BEIJING — The Chinese government announced a 17.6% increase in defense spending Wednesday, matching last year's boost, in a continuing drive to upgrade its military.
Finance Minister Xiang Huai-cheng told China's national parliament that the additional $3 billion was needed to cover the cost of advanced weapons and pay raises for members of the 2.5-million-strong People's Liberation Army, the world's largest military force.
The extra funds will help China "utilize modern technology, especially high technology, to raise our army's defense and combat capabilities," Xiang told delegates of the National People's Congress, the rubber-stamp legislature.
The increase will lift China's stated defense budget to $20 billion, although outside experts say real military spending is at least double or triple that amount, possibly even five times as much. Not included in the official figure are research and development costs and the purchase of foreign arms from countries such as Russia. Moscow is Beijing's main supplier of big-ticket items such as fighter jets and naval destroyers.
Still, military expenditures here pale in comparison to those of the United States, where President Bush has proposed a defense budget of $379 billion for the coming year.
Xiang's announcement reflected the rate of annual defense spending increases of recent years, which have hovered in the double-digit range since the mid-1990s. Particularly after the army was ordered in 1998 to give up its myriad commercial enterprises--a major source of its revenue--the Communist regime has been under pressure from the military brass to help make up the difference.
"A 17% to 18% increase is exactly what people expect," said James Mulvenon, an expert on the Chinese military at the Rand Corp. think tank.

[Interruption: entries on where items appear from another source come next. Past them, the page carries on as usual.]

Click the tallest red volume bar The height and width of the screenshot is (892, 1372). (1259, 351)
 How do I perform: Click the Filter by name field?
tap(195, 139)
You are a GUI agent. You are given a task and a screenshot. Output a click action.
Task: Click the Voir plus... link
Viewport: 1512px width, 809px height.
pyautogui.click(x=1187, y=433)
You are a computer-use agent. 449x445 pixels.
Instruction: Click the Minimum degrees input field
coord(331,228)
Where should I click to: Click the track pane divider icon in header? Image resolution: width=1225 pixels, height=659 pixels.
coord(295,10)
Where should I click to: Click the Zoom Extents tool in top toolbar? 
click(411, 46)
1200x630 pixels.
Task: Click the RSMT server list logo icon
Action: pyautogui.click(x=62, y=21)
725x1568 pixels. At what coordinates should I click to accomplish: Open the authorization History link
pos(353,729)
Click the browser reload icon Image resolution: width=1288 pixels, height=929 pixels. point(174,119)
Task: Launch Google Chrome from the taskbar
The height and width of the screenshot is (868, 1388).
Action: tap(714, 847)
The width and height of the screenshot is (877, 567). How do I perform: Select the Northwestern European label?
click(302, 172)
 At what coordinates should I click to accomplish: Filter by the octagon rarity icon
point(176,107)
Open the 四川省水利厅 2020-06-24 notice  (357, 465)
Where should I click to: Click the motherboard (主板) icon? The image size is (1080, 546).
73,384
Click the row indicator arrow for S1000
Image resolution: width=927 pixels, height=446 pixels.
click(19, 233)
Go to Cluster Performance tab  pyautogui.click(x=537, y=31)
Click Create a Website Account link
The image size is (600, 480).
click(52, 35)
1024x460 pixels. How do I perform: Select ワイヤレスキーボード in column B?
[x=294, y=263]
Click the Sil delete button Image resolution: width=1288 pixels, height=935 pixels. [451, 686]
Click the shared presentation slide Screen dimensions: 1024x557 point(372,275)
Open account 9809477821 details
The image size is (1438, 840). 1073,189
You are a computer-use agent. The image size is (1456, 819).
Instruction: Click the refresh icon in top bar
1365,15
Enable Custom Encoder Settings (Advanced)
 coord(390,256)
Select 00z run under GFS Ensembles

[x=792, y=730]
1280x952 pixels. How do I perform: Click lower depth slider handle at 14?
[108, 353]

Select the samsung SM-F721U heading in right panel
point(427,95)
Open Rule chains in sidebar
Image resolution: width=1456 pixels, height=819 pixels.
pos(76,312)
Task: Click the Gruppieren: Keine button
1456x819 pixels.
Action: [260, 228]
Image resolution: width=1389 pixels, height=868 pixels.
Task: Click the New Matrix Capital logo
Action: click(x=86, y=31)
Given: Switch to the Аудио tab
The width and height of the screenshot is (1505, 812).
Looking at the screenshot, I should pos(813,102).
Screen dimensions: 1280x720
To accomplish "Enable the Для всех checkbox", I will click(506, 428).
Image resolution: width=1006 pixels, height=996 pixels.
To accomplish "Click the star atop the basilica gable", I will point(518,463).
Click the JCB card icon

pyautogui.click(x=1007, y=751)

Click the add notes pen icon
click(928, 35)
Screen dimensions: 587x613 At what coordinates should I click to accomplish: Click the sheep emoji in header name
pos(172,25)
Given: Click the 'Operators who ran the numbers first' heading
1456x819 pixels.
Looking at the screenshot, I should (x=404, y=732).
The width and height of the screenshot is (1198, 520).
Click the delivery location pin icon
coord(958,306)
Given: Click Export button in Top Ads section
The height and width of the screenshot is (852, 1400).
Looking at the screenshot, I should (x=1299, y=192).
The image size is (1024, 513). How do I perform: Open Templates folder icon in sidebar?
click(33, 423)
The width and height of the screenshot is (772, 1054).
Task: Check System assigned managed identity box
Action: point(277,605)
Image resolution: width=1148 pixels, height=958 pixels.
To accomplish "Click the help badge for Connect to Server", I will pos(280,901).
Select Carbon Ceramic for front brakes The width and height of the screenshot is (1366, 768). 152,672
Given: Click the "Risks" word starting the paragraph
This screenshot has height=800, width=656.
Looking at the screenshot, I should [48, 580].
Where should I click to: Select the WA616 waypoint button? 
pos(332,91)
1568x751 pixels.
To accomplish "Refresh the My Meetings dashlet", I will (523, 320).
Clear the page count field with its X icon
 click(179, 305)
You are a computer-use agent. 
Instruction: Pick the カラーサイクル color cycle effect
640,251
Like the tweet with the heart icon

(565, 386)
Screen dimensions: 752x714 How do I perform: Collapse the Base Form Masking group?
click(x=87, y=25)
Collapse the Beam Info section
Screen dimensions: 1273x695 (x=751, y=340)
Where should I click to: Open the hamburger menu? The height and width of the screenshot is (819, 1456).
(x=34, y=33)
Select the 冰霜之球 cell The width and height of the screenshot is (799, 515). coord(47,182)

Beijing's most recent five-year plan called for yearly defense spending increases of 15% to 20%, Mulvenon said. Last year's boost was 17.7%.
The government's biggest defense priority is to modernize what in many respects remains a backward military reliant on manpower rather than state-of-the-art weaponry, sophisticated tactics and new fronts for combat, such as Internet warfare.
In large part, the push stems from Beijing's awe and dismay over U.S. military successes abroad. Chinese generals were shocked by the superiority of U.S. troops and arms in the 1991 Persian Gulf War, then by the successful 1999 American-led campaign of airstrikes in Yugoslavia--which Beijing opposed--and, more recently, by the quick rout of the Taliban in Afghanistan.
Also, Washington's plans to develop a missile defense system and its decision to withdraw from the 1972 Antiballistic Missile Treaty have convinced many Chinese officials of the need to overhaul the army to counter U.S. prowess.
Although no one here believes that China can catch up to the United States any time soon, Beijing wants to become a regional power that other governments cannot afford to ignore militarily, especially over trouble spots such as Taiwan, the island Beijing claims as its own.
The army upgrade campaign also involves improving morale among the rank and file. Despite--or because of--their huge numbers, troops are often sloppily organized, poorly trained and underpaid--officers and recruits alike. Attracting career military personnel poses a challenge in a society boasting so many other options for making money.
One young former soldier said he received a monthly wage of just 100 yuan, or about $12, in addition to room and board during the first year of his three-year stint. His duties--as with thousands of soldiers across the country--were mainly to help build bridges and roads. He and his fellow grunts slept several to a room in large dormitories, which were locked each night after curfew. Having a girlfriend or a wife was prohibited.
For third-year recruits, he said, the monthly stipend could increase to 500 or 600 yuan if they signed contracts for further service, but he decided to bail out last year.
"There's no real career future there," said the former soldier, a 22-year-old from Shaanxi province who asked not to be identified.
Wednesday's announced budget increase is part of a larger boost in public spending across the board.
Xiang, the finance minister, unveiled an overall national budget of $169 billion, with a projected $37.5-billion deficit that is China's highest ever. Some economists warn that the shortfall could reach dangerous proportions, but the government insists that it is at a safe level.